Tools to connect to and interact with the Mila cluster
https://github.com/mila-iqia/milatools

Last synced: 7 days ago
JSON representation

Tools to connect to and interact with the Mila cluster

Awesome Lists containing this project

README

        

# milatools

The milatools package provides the `mila` command, which is meant to help with connecting to and interacting with the Mila cluster.

---

**Warning**

The `mila` command is meant to be used on your local machine. Trying to run it on the cluster will fail with an error

---

## Install

Requires Python >= 3.8

We recommend using [`uv`](https://docs.astral.sh/uv/) in order to use `milatools` in its own isolated environment instead of alterring your default Python environment or creating and activating a new one manually.

```bash
uv tool install milatools
```

_Alternatively_:

```bash
pip install milatools
```

Or, for bleeding edge version:

```bash
uv tool install git+https://github.com/mila-iqia/milatools.git
# OR
pip install git+https://github.com/mila-iqia/milatools.git
```

After installing `milatools`, start with `mila init`:

```bash
mila init
```

## Commands

### mila init

Set up your access to the mila cluster interactively. Have your username and password ready!
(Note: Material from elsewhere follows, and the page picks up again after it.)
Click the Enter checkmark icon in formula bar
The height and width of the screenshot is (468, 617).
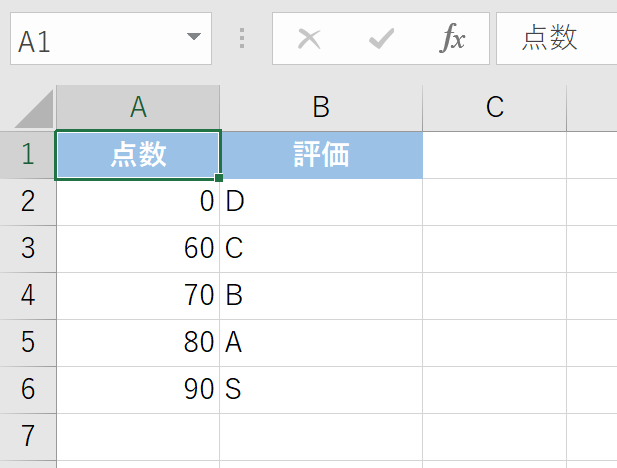(381, 39)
* Set up your SSH config for easy connection with `ssh mila`
* Set up your public key if you don't already have them
* Copy your public key over to the cluster for passwordless auth
* Set up a public key on the login node to enable ssh into compute nodes
* **new**: Add a special SSH config for direct connection to a **compute node** with `ssh mila-cpu`

### mila docs/intranet

* Use `mila docs ` to search the Mila technical documentation
* Use `mila intranet ` to search the Mila intranet

Both commands open a browser window. If no search terms are given you are taken to the home page.

### mila code

Connect a VSCode instance to a compute node. `mila code` first allocates a compute node using slurm (you can pass slurm options as well using `--alloc`), and then calls the `code` command with the appropriate options to start a remote coding session on the allocated node.
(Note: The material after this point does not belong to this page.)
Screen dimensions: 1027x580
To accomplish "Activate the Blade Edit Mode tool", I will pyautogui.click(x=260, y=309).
You can simply Ctrl+C the process to end the session.

```
usage: mila code [-h] [--cluster {mila,cedar,narval,beluga,graham}] [--alloc ...]
[--command VALUE] [--job VALUE] [--node VALUE] [--persist]
PATH

positional arguments:
PATH Path to open on the remote machine

options:
-h, --help show this help message and exit
--alloc ... Extra options to pass to slurm
--cluster {mila,cedar,narval,beluga,graham}
Which cluster to connect to.
--command VALUE Command to use to start vscode (defaults to "code" or the value
of $MILATOOLS_CODE_COMMAND)
--job VALUE Job ID to connect to
--node VALUE Node to connect to
--persist Whether the server should persist or not
```

For example:

```bash
mila code path/to/my/experiment
```

The `--alloc` option may be used to pass extra arguments to `salloc` when allocating a node (for example, `--alloc --gres=gpu:1` to allocate 1 GPU). `--alloc` should be at the end, because it will take all of the arguments that come after it.
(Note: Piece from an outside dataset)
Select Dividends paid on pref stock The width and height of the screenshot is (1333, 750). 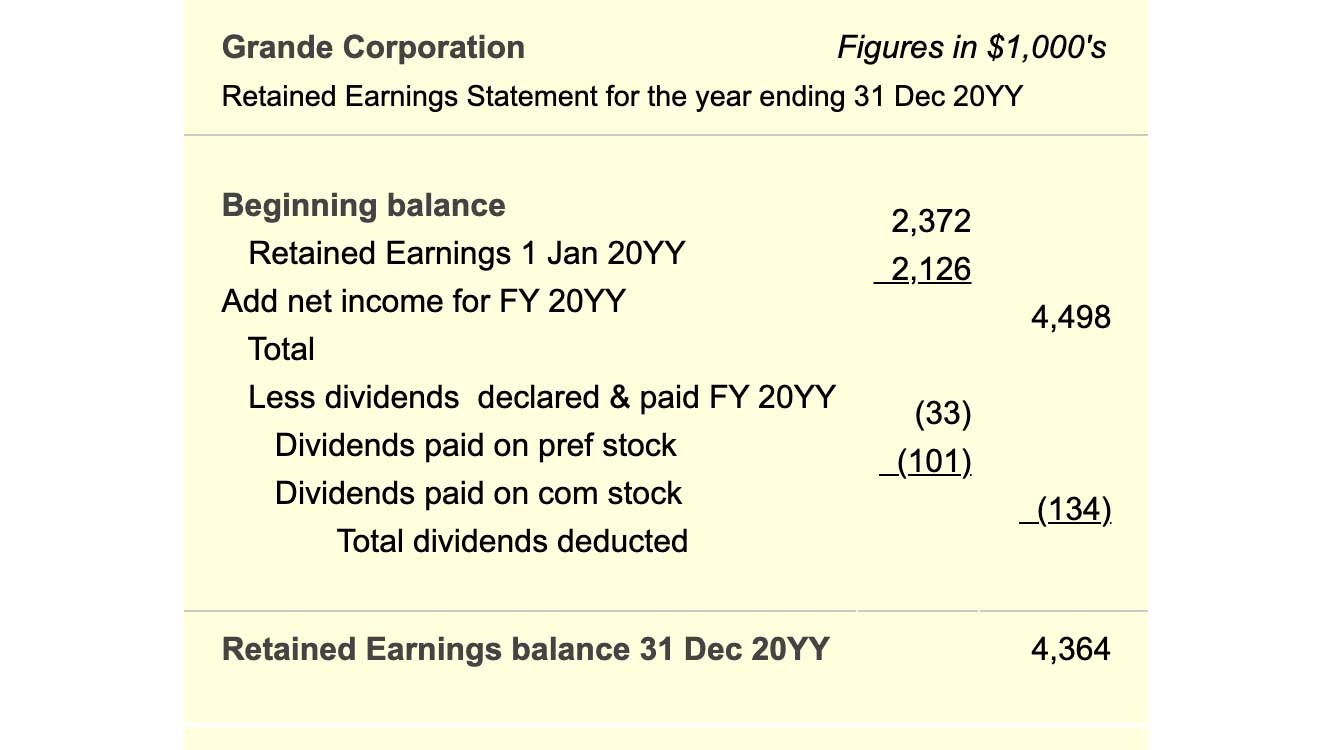(476, 445)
If you already have an allocation on a compute node, you may use the `--node NODENAME` or `--job JOBID` options to connect to that node.

### mila serve

The purpose of `mila serve` is to make it easier to start notebooks, logging servers, etc. on the compute nodes and connect to them.

```
usage: mila serve [-h] {connect,kill,list,lab,notebook,tensorboard,mlflow,aim} ...

positional arguments:
{connect,kill,list,lab,notebook,tensorboard,mlflow,aim}
connect Reconnect to a persistent server.
kill Kill a persistent server.
list List active servers.
lab Start a Jupyterlab server.
notebook Start a Jupyter Notebook server.
tensorboard Start a Tensorboard server.
mlflow Start an MLFlow server.
aim Start an AIM server.

optional arguments:
-h, --help show this help message and exit
```

For example, to start jupyterlab with one GPU, you may write:

```bash
mila serve lab --alloc --gres gpu:1
```

You can of course write any SLURM arguments after `--alloc`.

Ending the connection will end the server, but the `--persist` flag can be used to prevent that. In that case you would be able to write `mila serve connect jupyter-lab` in order to reconnect to your running instance. Use `mila serve list` and `mila serve kill` to view and manage any running instances.